Seminar Schedule

Date/Time Speaker Title
Upcoming Talks
Wed, Oct 19, 2016 @ 04:00 PM - 05:00 PM Stefano Ermon (Stanford) Measuring Progress towards Sustainable Development Goals with Machine Learning
Wed, Nov 9, 2016 @ 11:30 - 12:30 Dr. Paula Nurius (University of Washington ) Transdisciplinarity and Translation: Where Science is Going (and implications for your training)
Fri, Nov 18, 2016 @ 02:00 PM Nicole Immorlica (Microsoft Research) Maximizing the Social Good: Markets without Money
Thr, Dec 01, 2016 @ 02:00 PM Dr. Andy Plumptre (Wildlife Conservation Society) Improving the effectiveness of law enforcement in African Parks
Fri, Dec 02, 2016 @ 11:00 AM Dr. Andy Plumptre (Wildlife Conservation Society) How much to protect and where? Conservation planning in Africa’s biodiversity hotspot.
Fri, Jan 20, 2017 @ 11:00 AM Eva K Lee (H. Milton Stewart School of Industrial and Systems Engineering, Georgia Institute of Technology) System interoperability & Machine Learning: Multi-site Evidence-based Best Practice Discovery.
Mon, Feb 27, 2017 Pascal Van Hentenryck (Industrial and Operations Engineering, University of Michigan) The case of Infrastructure Optimization
TBD Desmond Patton (School of Social Work, Columbia University) TBD
Wed, Apr 26, 2017 Jay Sethuraman (Department of Industrial Engineering and Operations Research, Columbia University) TBD
Tue, May 02, 2017 Lucas Joppa (Microsoft Research) TBD

Seminar Details

Stefano Ermon (Stanford)
Wed, Oct 19, 2016 @ 04:00 PM - 05:00 PM
Location: Mark Taper Hall Of Humanities (THH) - 101
Audiences: Everyone Is Invited
Title: Measuring Progress towards Sustainable Development Goals with Machine Learning
Abstract: Recent technological developments are creating new spatio-temporal data streams that contain a wealth of information relevant to sustainable development goals. Modern AI techniques have the potential to yield accurate, inexpensive, and highly scalable models to inform research and policy. As a first example, I will present a machine learning method we developed to predict and map poverty in developing countries. Our method can reliably predict economic well-being using only high-resolution satellite imagery. Because images are passively collected in every corner of the world, our method can provide timely and accurate measurements in a very scalable end economic way, and could revolutionize efforts towards global poverty eradication. As a second example, I will present some ongoing work on monitoring agricultural and food security outcomes from space.

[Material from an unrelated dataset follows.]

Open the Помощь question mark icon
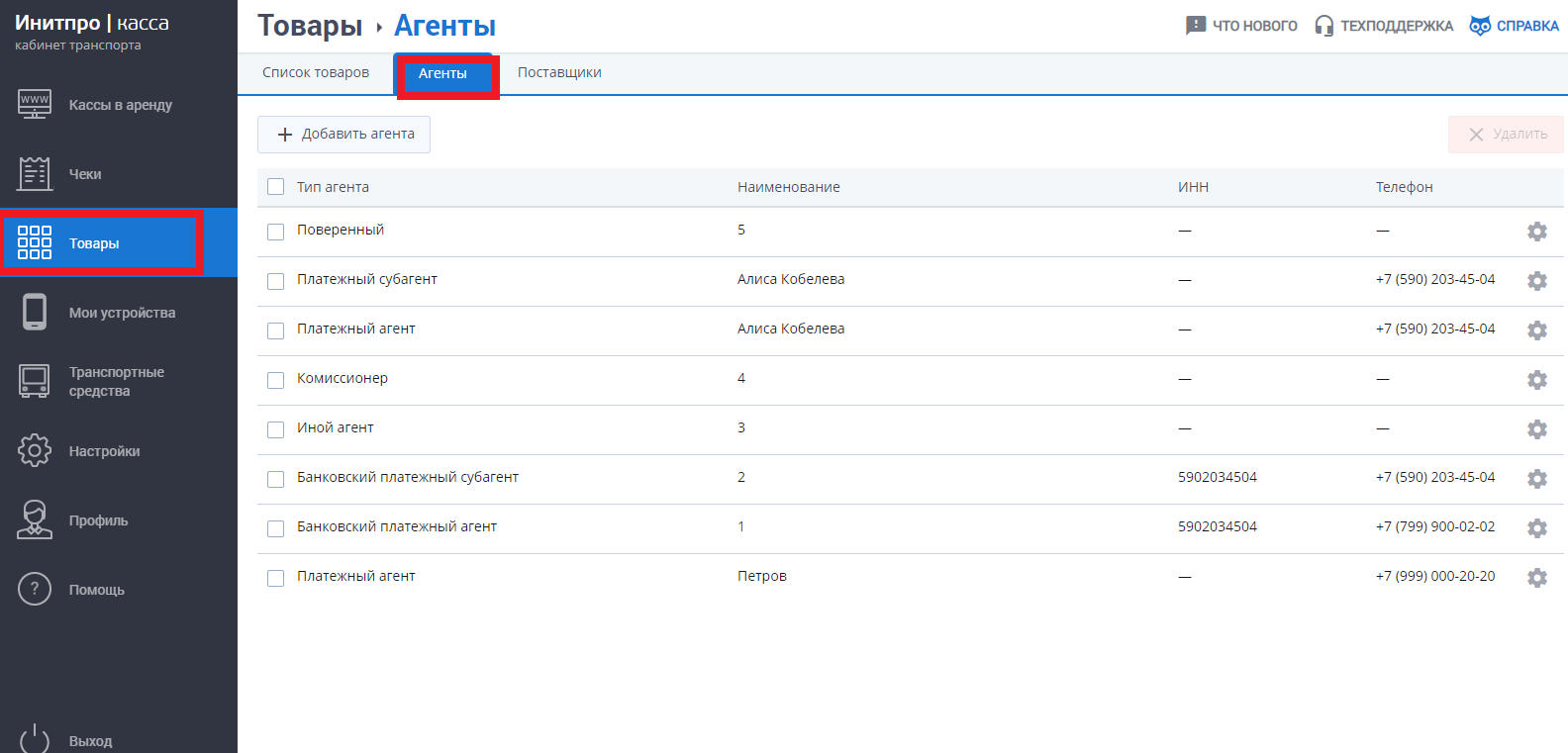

Bio: Stefano Ermon is currently an Assistant Professor in the Department of Computer Science at Stanford University, where he is affiliated with the Artificial Intelligence Laboratory and the Woods Institute for the Environment. He completed his PhD in computer science at Cornell in 2015. His research interests include techniques for scalable and accurate inference in graphical models, statistical modeling of data, large-scale combinatorial optimization, and robust decision making under uncertainty, and is motivated by a range of applications, in particular ones in the emerging field of computational sustainability. Stefano has won several awards, including two Best Student Paper Awards, one Runner-Up Prize, and a McMullen Fellowship.
Dr. Paula Nurius (University of Washington )

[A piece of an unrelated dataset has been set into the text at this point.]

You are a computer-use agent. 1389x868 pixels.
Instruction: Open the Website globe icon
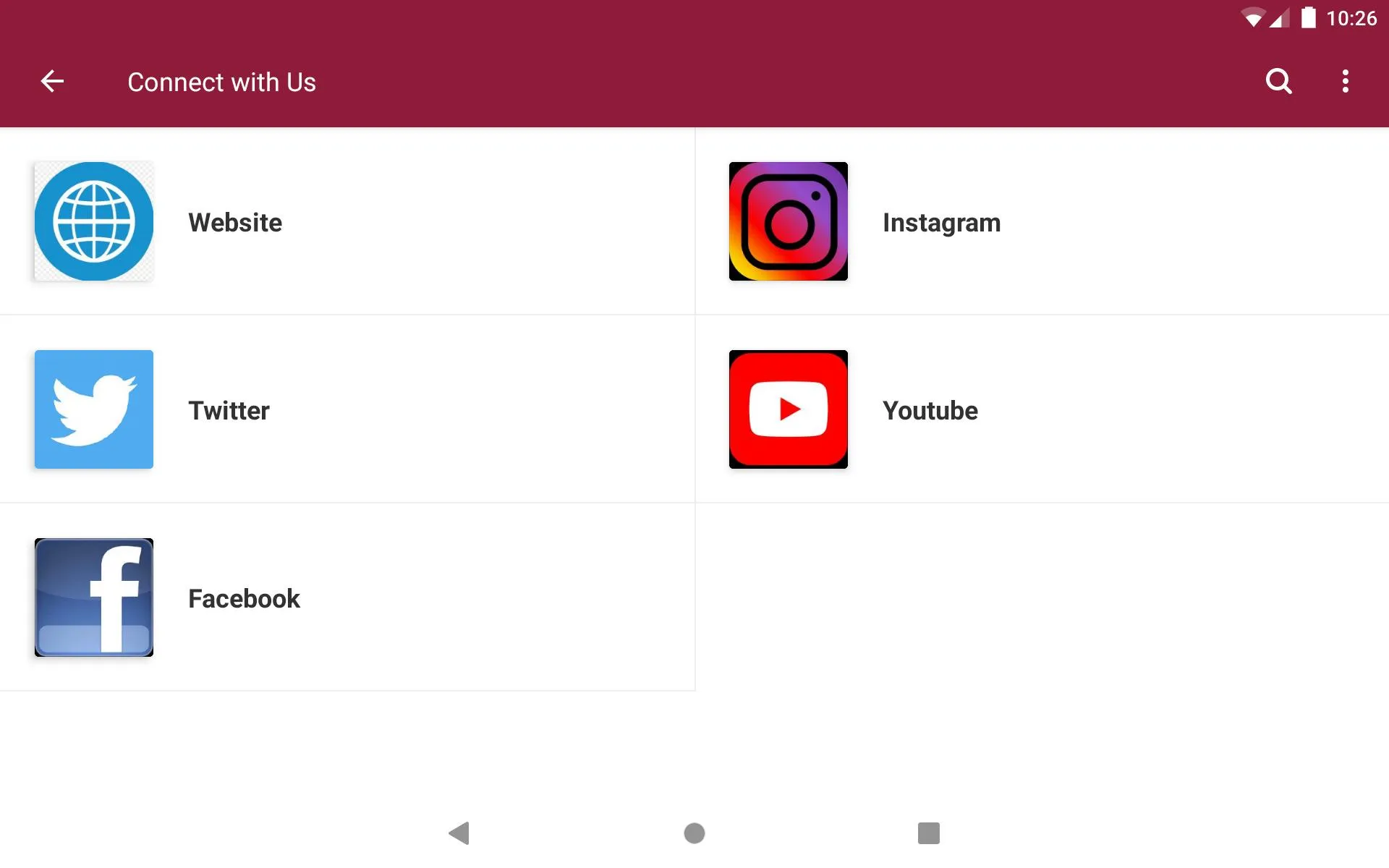pyautogui.click(x=94, y=222)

Wed, Nov 9, 2016 @ 11:30 PM - 12:30 PM
Location: Social Work Center (SWC) - 106
Audiences: Everyone Is Invited
Title:Transdisciplinarity and Translation: Where Science is Going (and implications for your training!)
Abstract: The relationship of science to society and the scientific marketplace itself is rapidly evolving to accommodate shifting factors. Universities face challenges in keeping pace. What are some key drivers, concepts, and meta-competencies that will be helpful to you in navigating preparation for your research careers and collaboratively innovating with your academic settings? Bring your curiosity, perspective, and voice to this presentation and conversation.

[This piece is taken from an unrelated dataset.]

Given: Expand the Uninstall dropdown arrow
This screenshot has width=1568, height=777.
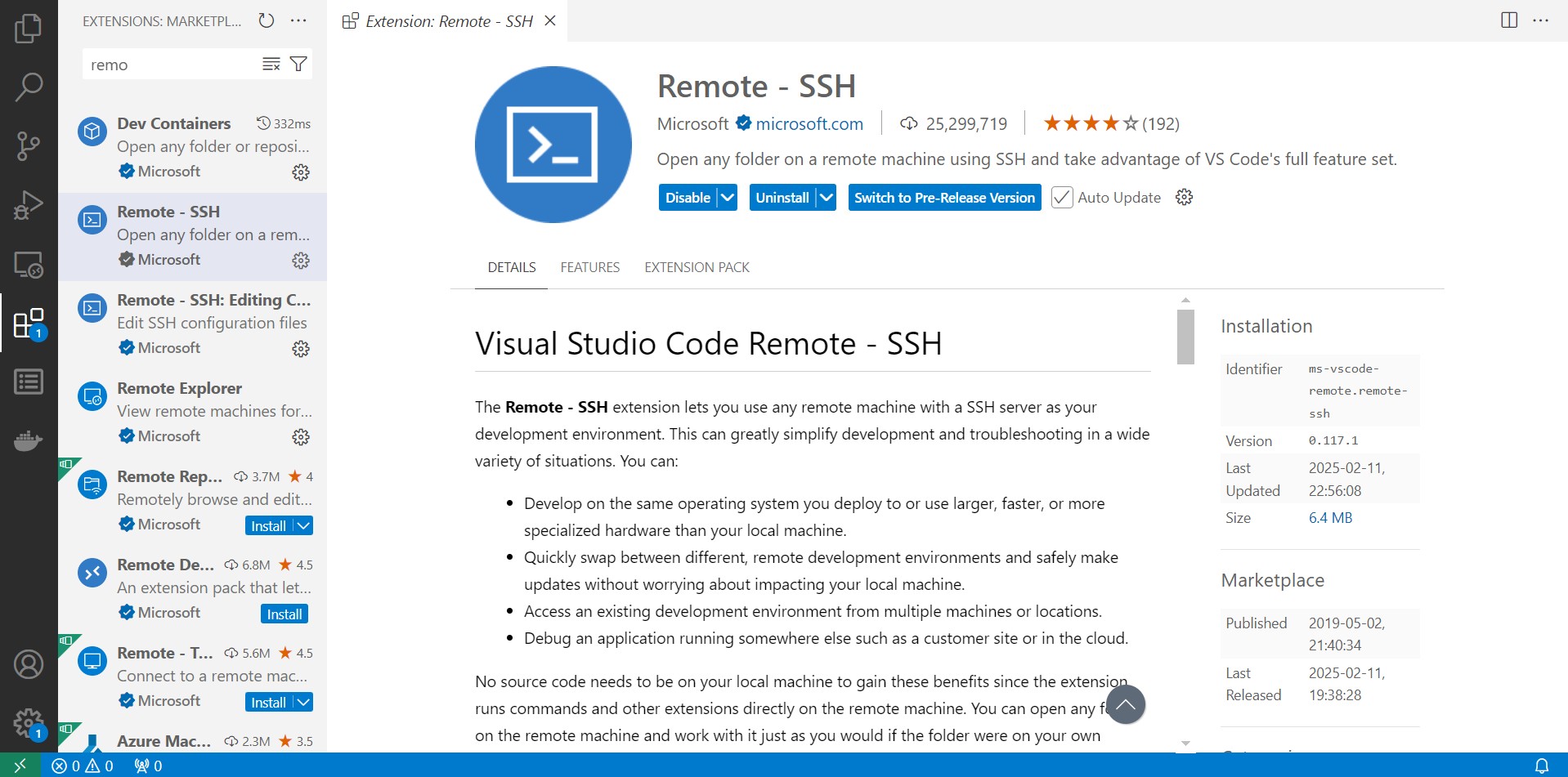Looking at the screenshot, I should click(x=826, y=198).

Bio: Dr. Paula Nurius, Grace Beals-Ferguson Scholar, Professor, and Associate Dean at the University of Washington School of Social Work brings a history of leadership in doctoral training, program directorship, and mentoring for productivity and early career success. She is the inaugural recipient of the GADE Award for Educational Leadership in Doctoral Education and an elected fellow of the American Academy of Social Work and Social Welfare and the Society for Social Work and Research.
Nicole Immorlica (Microsoft Research)
Wed, Nov 18, 2016 @ 12:00 PM - 1:00 PM
Location: Seeley G. Mudd Building (SGM) -123
Audiences: Everyone Is Invited
Title:Maximizing the Social Good: Markets without Money
Abstract: o create a truly sustainable world, we need to both generate ample amounts of resources and allocate them appropriately to those that value them highly. In traditional economics, these goals are achieved using money. People are paid to produce valuable resources. Resources are sold at an appropriately high price, guaranteeing that the buyers had high value for them. However, in many settings of particular social significance, monetary transactions are infeasible. Sometimes this is because society has deemed it immoral to sell certain things, like seats at public schools or organs for transplantation. Other times it is because of technological constraints, like when the environment is electronic and there are no banks linked to user accounts.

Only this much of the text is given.